主人公の憲は常に頭痛に苛まれている。「脳がフル回転し続けているため、日常生活ではぼんやりしがちで、周囲への気遣いまで手が回らない」という設定は、超能力を単なる万能な力としてではなく、生活に支障をきたすリアルな特性として描いている。勉強こそ「イージーモード」だったものの、自分を守ろうとする保守的な性格ゆえに、ネガティブな記憶が優先的に呼び起こされてしまうという能力者ゆえの孤独が胸を打つ。
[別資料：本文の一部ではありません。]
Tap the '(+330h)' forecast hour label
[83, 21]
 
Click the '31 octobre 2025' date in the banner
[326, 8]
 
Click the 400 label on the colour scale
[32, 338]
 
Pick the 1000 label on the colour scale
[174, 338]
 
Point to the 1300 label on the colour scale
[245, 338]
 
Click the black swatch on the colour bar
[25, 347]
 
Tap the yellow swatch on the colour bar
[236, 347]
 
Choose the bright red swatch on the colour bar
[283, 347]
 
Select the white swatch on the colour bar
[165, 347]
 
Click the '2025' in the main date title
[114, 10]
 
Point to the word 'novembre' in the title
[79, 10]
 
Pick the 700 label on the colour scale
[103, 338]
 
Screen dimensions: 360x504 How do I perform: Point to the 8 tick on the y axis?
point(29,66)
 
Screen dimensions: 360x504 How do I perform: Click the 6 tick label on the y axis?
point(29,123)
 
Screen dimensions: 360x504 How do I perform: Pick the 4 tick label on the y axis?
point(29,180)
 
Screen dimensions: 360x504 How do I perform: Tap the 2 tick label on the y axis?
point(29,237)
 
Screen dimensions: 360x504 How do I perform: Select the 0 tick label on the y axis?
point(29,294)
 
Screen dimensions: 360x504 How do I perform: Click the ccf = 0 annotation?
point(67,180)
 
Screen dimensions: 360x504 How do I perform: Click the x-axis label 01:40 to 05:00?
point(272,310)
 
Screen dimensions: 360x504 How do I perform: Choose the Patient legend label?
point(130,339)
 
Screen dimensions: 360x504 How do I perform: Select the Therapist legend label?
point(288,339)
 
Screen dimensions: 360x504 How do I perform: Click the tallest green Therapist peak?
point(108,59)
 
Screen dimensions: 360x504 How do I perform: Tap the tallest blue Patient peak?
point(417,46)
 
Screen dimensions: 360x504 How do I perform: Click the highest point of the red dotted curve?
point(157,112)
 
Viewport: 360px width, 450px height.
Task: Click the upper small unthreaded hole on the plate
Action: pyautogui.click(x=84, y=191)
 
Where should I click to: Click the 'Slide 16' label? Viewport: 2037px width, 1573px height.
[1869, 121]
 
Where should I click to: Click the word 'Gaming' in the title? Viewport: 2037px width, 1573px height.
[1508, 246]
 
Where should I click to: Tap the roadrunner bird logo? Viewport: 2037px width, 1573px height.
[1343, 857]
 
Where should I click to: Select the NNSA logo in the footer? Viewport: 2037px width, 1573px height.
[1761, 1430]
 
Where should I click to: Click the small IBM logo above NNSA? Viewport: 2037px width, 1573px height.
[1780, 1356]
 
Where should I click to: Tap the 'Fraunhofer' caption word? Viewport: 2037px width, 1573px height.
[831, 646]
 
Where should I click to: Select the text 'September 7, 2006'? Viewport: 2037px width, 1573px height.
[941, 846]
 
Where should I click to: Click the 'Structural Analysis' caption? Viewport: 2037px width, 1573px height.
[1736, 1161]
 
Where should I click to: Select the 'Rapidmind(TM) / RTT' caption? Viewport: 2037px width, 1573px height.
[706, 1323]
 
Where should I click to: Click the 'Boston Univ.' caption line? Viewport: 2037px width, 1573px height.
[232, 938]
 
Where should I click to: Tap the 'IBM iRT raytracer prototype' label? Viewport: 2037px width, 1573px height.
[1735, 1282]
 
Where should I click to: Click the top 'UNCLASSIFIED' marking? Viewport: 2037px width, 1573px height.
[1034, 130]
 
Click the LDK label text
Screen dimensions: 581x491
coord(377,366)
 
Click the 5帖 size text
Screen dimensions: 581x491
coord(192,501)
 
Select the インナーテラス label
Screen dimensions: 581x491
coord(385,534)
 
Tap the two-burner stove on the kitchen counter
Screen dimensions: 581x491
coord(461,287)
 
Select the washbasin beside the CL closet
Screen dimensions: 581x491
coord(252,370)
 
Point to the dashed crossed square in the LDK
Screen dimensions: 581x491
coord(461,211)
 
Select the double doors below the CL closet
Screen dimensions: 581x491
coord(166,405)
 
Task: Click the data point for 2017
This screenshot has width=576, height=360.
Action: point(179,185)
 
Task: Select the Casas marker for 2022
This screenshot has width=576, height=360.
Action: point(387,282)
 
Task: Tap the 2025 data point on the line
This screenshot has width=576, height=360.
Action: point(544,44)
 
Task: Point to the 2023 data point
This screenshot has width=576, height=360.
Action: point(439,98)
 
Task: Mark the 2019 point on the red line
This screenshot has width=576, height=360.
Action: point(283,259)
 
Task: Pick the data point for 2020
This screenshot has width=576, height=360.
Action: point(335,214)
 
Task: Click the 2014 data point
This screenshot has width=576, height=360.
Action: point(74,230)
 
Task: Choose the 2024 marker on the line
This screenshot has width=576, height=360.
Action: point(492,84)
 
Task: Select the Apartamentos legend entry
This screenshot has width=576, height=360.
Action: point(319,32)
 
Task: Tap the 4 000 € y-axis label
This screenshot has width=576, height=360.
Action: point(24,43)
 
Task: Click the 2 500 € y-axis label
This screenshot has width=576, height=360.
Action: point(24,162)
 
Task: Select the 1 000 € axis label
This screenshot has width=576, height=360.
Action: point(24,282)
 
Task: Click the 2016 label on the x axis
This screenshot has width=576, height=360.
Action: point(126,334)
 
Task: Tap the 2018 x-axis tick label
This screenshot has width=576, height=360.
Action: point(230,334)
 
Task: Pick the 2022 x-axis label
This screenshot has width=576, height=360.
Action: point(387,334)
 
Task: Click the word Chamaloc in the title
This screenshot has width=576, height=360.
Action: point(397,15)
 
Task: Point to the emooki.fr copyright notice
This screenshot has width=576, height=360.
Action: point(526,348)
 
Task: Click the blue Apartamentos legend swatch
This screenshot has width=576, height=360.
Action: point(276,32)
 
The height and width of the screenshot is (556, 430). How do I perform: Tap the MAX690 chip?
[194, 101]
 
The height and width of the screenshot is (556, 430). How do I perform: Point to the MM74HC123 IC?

「人の多面性」を暴き出す。消したい記憶と向き合う特殊清掃員の眼差し

物語は、単なる遺体発見では終わらない。憲が辿り着いた遺族である死んだ男の娘は、父親との忌まわしい記憶を消したいと願っていた。亡くなった男は、人には言えない罪を犯していたのだ。「外面からは想像もつかない“ある一面”をどう見せていくか」をテーマに掲げる作者の言葉通り、物語は人間の美しさと醜さを残酷なまでに描き出す。

同じように消えないトラウマを抱えて生きてきた憲は、彼女の願いにどう向き合うのか。ヤングマガジンでの活動やKADOKAWAのアンソロジーへの寄稿など、ジャンルを問わず魅力的なキャラクターを描き続ける可惜夜季央さん。本作『記憶遺棄』は、単なるSF設定に留まらず、私たちの記憶の在り方そのものを問いかける一作となっている。